State tax collections are expected to come in about $50 million higher than previously forecast for this fiscal year, giving legislators a little more room to work with as they craft the overall budget in the coming weeks.
The state Council on Revenues, an appointed panel of tax professionals, business leaders and economists, upgraded its quarterly forecast Tuesday to 5.3 percent general fund growth for fiscal year 2018, which ends June 30.
That was a cautious increase, given strong revenue collections the past eight months. But the council members said it was a number they could all agree on.
“There’s a lot of economic and political volatility all over the place right now,” council member Ed Case said.
The forecast had been increased to 4.5 percent growth at the council’s January meeting but members decided to raise it again after discussing a booming tourism industry, rebounding construction sector and federal tax cuts.
The council also increased its forecast for fiscal 2019 growth, to 4.5 percent from 4.3 percent, and left its projections for 2020 to 2024 at 4 percent growth each year. The projections translate to about $66 million more for fiscal 2019, which starts July 1.

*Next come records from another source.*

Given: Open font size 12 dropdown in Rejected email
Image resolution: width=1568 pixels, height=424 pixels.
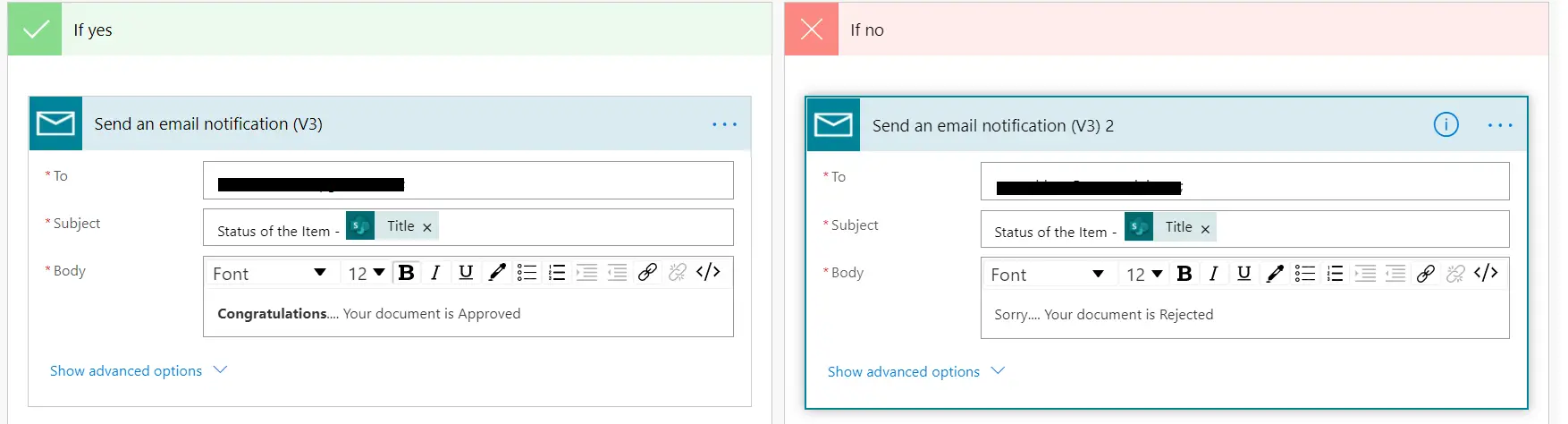Looking at the screenshot, I should pyautogui.click(x=1143, y=275).
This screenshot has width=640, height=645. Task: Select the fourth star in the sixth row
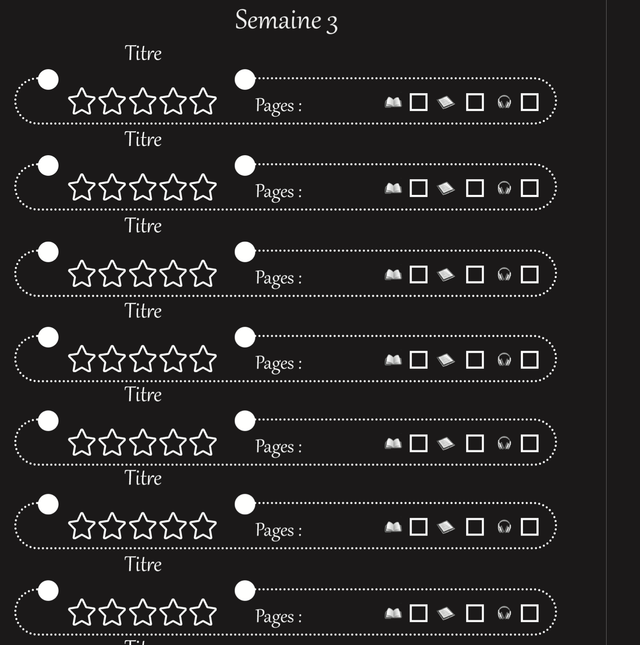click(x=173, y=526)
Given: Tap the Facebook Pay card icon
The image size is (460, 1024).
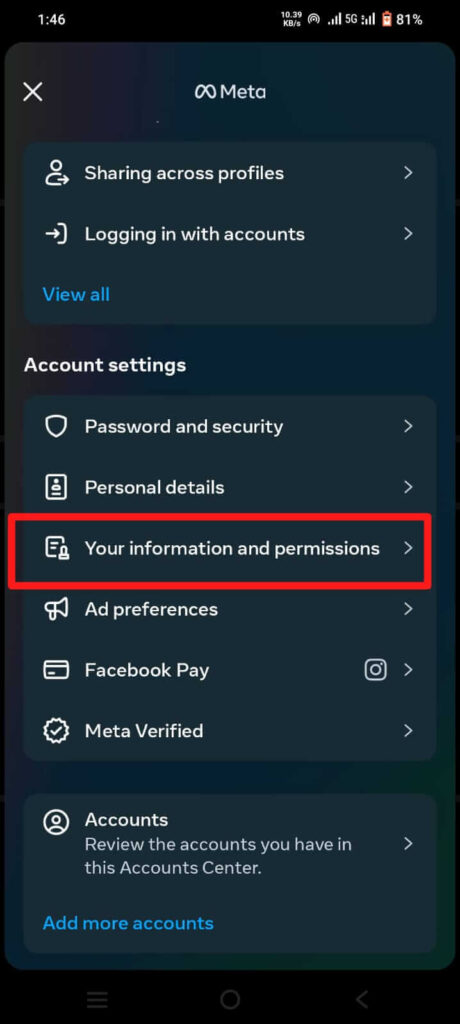Looking at the screenshot, I should pyautogui.click(x=56, y=670).
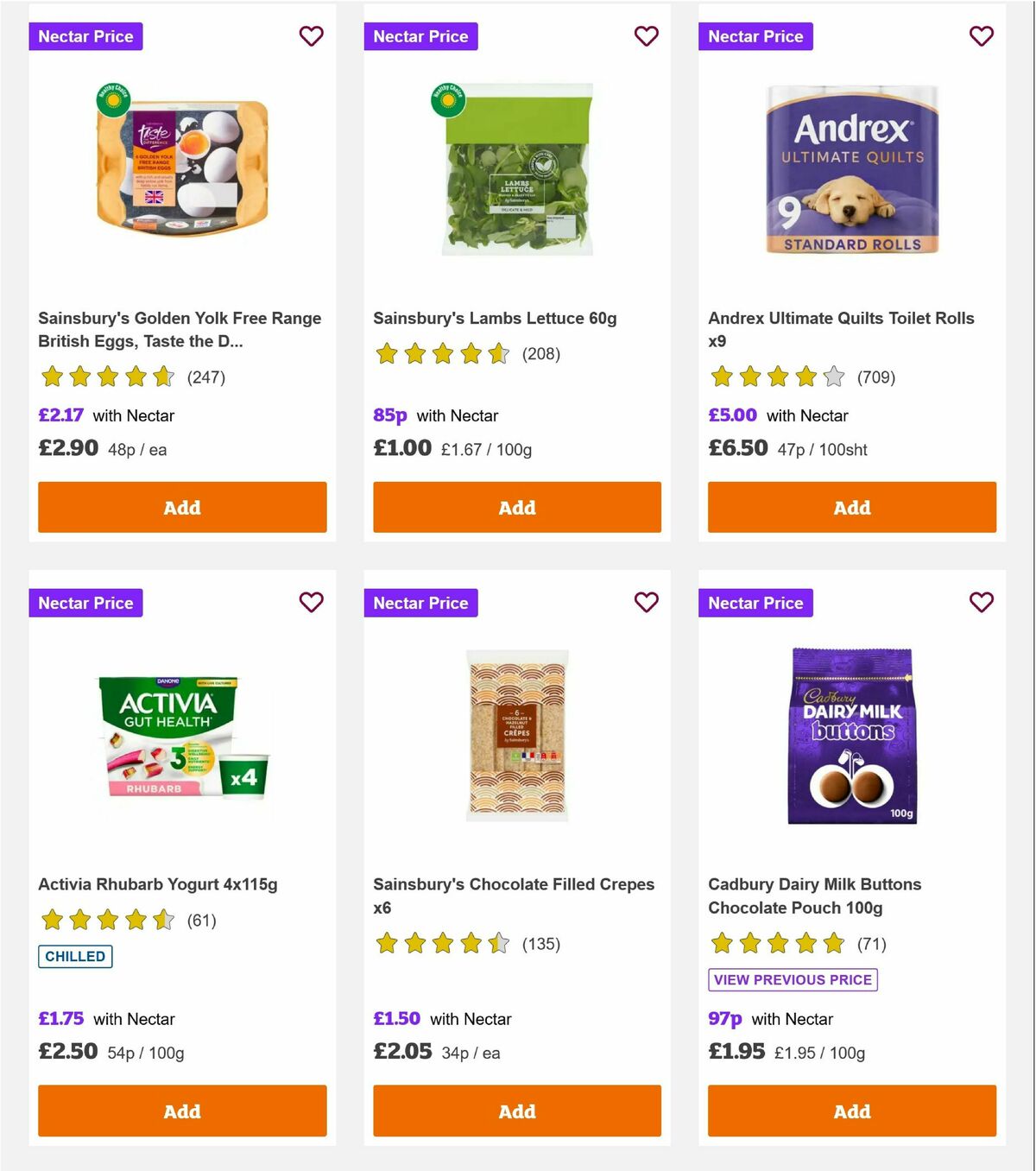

Sen. Donovan Dela Cruz, who heads the Ways and Means Committee, will have the lead on the Senate’s version, which will rely on the council’s latest revenue projections.
He said in a statement Tuesday that the council’s revised revenue forecast was “good news for our short-term obligations” but the state’s six-year financial plan still shows the state spending more than it’s making from 2019 to 2022. The shortfall is being covered by a $1 billion carryover balance from 2017.
Dela Cruz said the state’s 2016 reserve policy calls for keeping at least 10 percent of the preceding year’s general fund revenues in the Emergency and Budget Reserve Fund, combined with a carryover balance of 5 percent of the preceding year’s general fund revenues. That fund is currently at $317.2 million for fiscal 2018, so he said it needs to be increased to $700 million.
“This may allow the state to move away from the practice of restricting funds to balance the budget and avoid any threat to our bond rating,” he said.